Our MRTTM platform is potentially applicable to a broad range of diseases caused by insufficient protein production or where production of proteins can modify disease. Our pulmonary diseases portfolio includes MRT5005, a clinical-stage mRNA product candidate for the treatment of cystic fibrosis (CF), a next-generation CF discovery program, and ongoing research utilizing our proprietary lung delivery platform to address additional pulmonary disease targets. We are pursuing an innovative alternative to conventional vaccines under a collaboration with Sanofi Pasteur — the development of mRNA vaccines for multiple infectious diseases. In addition, we are pursuing discovery efforts in diseases that affect the liver, and our platform may be applied to various classes of treatments, such as therapeutic antibodies or vaccines in areas such oncology.
MRT5005 is the first clinical-stage mRNA product candidate designed to address the underlying cause of CF by delivering mRNA encoding fully functional cystic fibrosis transmembrane conductance regulator (CFTR) protein to the lung epithelial cells through nebulization. MRT5005 is being developed to treat all patients with CF, regardless of the underlying genetic mutation, including those with limited or no CFTR protein. RESTORE-CF is a first-in-human, randomized, double-blind, placebo-controlled clinical trial designed to evaluate the safety and tolerability of single and multiple ascending doses of MRT5005. We have announced results from two interim analyses summarizing the single ascending dose (SAD) and multiple ascending dose (MAD) portions of this clinical trial. Clinical results reported to date suggest that MRT5005 delivered in multiple doses to the lungs of CF patients is generally safe and well tolerated. The trial is being conducted in collaboration with the Cystic Fibrosis Therapeutics Development Network and the Emily’s Entourage Patient Registry. The FDA granted orphan drug and fast track designation to MRT5005 for the treatment of CF.
Our next-generation CF mRNA preclinical candidate applies advances in mRNA science, lipid nanoparticle (LNP) chemistry and cystic fibrosis transmembrane conductance regulator (CFTR) biology. Our goal is to design a second CF product candidate with novel mRNA sequences encoding wild-type and rationally engineered CFTR protein. Preclinical studies are ongoing to select the optimal mRNA sequence and LNP for a next-generation CF candidate.
Infectious Disease Vaccines
We are currently working with our partner Sanofi Pasteur to develop mRNA vaccines for infectious disease pathogens including SARS-CoV-2, the novel coronavirus responsible for COVID-19. We have produced multiple mRNA constructs and are using our mRNA platform to discover, design and manufacture SARS-CoV-2 vaccine candidates. In March 2021, we and our partner Sanofi Pasteur announced the start of a Phase 1/2 clinical trial for MRT5500, an mRNA COVID-19 vaccine candidate. We expect interim results from this trial in the third quarter of 2021.

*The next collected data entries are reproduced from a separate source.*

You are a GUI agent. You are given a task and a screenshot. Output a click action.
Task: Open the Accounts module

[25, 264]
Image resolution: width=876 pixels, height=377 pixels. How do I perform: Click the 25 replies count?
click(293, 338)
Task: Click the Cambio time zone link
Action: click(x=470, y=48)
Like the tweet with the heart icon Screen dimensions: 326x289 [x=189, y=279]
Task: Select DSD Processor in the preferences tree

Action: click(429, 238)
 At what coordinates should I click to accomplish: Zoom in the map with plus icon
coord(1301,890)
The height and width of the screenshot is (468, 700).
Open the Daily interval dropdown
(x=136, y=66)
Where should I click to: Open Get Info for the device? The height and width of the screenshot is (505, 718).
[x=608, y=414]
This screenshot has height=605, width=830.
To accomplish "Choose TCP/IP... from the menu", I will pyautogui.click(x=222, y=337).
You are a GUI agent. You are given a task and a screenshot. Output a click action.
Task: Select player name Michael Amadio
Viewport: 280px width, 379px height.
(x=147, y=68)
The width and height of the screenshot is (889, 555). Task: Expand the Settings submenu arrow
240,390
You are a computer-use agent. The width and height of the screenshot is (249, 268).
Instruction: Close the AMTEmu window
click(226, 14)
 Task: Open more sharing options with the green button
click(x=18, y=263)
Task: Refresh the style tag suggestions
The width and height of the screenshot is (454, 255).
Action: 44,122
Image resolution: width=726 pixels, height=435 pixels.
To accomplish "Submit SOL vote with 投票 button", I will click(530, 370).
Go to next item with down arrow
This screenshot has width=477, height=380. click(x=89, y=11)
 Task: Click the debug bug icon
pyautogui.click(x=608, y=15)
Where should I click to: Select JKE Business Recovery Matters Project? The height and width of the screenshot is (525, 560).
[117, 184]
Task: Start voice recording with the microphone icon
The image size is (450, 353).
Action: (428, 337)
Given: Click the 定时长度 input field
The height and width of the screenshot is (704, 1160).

Additional Pulmonary Programs
Beyond our CF clinical program, the primary focus of our research efforts is the evaluation of targets in additional pulmonary diseases utilizing our proprietary lung delivery platform. Preclinical research efforts include discovery-stage programs in CF, primary ciliary dyskinesia (PCD) and pulmonary arterial hypertension (PAH).
Translate Bio is committed to developing a new class of medicines to treat diseases caused by protein or gene dysfunction. Prior to regulatory approval, Translate Bio believes the optimal way to gain access to an investigational medicine is to participate in an ongoing clinical trial. For information about our clinical trial, please consult www.clinicaltrials.gov. Expanded access is not available at this time.